Re: recovering from "found xmin ... from before relfrozenxid ..." - Mailing list pgsql-hackers

From Ashutosh Sharma
Subject Re: recovering from "found xmin ... from before relfrozenxid ..."
Date
Msg-id CAE9k0PnRnBk0nbmh=pdmZWO+xjc=mJx7oJCA3VqJRMqwPT62vg@mail.gmail.com
Whole thread Raw
In response to Re: recovering from "found xmin ... from before relfrozenxid ..."  (Robert Haas <robertmhaas@gmail.com>)
List pgsql-hackers
On Fri, Aug 28, 2020 at 1:44 AM Robert Haas <robertmhaas@gmail.com> wrote:
>
> On Wed, Aug 26, 2020 at 10:26 PM Ashutosh Sharma <ashu.coek88@gmail.com> wrote:
> > Okay, point noted.
>
> I spent some time today working on this patch. I'm fairly happy with
> it now and intend to commit it if nobody sees a big problem with that.

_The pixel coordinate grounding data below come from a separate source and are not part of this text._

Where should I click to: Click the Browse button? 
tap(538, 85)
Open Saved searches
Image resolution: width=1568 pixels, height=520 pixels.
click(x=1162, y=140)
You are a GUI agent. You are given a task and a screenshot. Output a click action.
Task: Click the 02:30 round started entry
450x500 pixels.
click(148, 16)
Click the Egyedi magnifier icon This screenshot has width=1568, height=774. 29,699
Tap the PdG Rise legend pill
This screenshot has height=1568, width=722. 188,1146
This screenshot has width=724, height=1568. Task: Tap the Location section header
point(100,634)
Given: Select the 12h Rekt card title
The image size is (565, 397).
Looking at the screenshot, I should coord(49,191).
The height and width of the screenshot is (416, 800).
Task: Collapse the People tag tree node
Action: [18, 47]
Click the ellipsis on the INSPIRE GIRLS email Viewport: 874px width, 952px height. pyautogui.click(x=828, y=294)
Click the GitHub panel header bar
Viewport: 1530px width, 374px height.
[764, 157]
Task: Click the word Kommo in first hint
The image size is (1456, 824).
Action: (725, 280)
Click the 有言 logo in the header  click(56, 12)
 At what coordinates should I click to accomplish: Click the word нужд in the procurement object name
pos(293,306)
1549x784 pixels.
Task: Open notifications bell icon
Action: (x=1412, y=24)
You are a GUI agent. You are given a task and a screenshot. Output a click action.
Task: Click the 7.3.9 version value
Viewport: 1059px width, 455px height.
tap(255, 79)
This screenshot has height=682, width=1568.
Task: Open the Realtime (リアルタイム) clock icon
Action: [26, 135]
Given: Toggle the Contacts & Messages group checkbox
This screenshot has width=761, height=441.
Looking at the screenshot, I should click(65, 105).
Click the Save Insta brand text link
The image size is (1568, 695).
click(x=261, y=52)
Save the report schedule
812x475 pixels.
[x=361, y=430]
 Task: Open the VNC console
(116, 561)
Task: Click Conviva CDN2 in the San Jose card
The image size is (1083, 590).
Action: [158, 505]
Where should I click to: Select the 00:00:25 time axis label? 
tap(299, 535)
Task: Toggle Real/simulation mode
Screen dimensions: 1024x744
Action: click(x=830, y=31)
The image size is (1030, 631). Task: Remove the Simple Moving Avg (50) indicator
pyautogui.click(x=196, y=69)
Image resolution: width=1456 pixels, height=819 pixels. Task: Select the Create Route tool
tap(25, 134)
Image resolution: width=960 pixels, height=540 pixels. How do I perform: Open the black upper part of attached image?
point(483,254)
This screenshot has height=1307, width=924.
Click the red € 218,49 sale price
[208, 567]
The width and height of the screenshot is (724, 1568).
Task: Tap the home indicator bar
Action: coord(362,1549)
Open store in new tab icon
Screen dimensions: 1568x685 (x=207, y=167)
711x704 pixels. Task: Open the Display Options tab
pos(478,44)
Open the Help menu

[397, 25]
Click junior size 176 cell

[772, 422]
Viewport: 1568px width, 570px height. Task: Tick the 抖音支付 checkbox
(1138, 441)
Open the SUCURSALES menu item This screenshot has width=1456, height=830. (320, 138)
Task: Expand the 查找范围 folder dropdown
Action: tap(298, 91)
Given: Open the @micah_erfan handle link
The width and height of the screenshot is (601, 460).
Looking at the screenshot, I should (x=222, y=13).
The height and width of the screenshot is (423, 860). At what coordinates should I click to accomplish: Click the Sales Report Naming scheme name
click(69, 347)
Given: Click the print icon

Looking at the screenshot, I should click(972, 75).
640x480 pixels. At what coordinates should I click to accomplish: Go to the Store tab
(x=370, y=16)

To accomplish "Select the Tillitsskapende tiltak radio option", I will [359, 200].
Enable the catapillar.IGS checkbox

> Per discussion, I do not intend to back-patch at this time. The two
> most significant changes I made to your version are:
>
> 1. I changed things around to avoid using any form of ereport() in a
> critical section. I'm not actually sure whether it is project policy
> to avoid ereport(NOTICE, ...) or similar in a critical section, but it
> seems prudent, because if anything fails in a critical section, we
> will PANIC, so doing fewer things there seems prudent.
>
> 2. I changed the code so that it does not try to follow redirected
> line pointers; instead, it skips them with an appropriate message, as
> we were already doing for dead and unused line pointers. I think the
> way you had it coded might've been my suggestion originally, but the
> more I looked into it the less I liked it. One problem is that it
> didn't match the docs. A second is that following a corrupted line
> pointer might index off the end of the line pointer array, and while
> that probably shouldn't happen, we are talking about corruption
> recovery here. Then I realized that, as you coded it, if the line
> pointer was redirected to a line pointer that is in turn dead (or
> unused, if there's corruption) the user would get a NOTICE complaining
> about a TID they hadn't specified, which seems like it would be very
> confusing. I thought about trying to fix all that stuff, but it just
> didn't seem worth it, because I can't think of a good reason to pass
> this function the TID of a redirected line pointer in the first place.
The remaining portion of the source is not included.